Data records:
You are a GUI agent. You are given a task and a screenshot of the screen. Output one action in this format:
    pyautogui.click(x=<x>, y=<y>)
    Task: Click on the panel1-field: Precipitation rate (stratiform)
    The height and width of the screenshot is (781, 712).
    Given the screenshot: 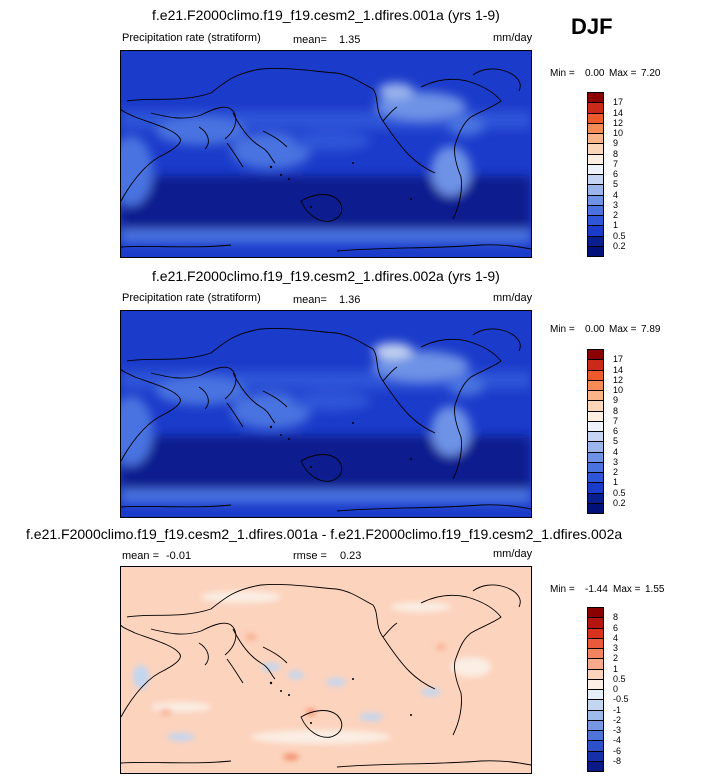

* _WHAT IS EXPECTED_
Turn every line of the material above into a Markdown table with the columns "Row" and "Line," numbering each row and skipping any blank lines. Leave the pictures out of the table.

* _RESPONSE_
| Row | Line |
|---|---|
| 1 | You are a GUI agent. You are given a task and a screenshot of the screen. Output one action in this format: |
| 2 |     pyautogui.click(x=<x>, y=<y>) |
| 3 |     Task: Click on the panel1-field: Precipitation rate (stratiform) |
| 4 |     The height and width of the screenshot is (781, 712). |
| 5 |     Given the screenshot:  |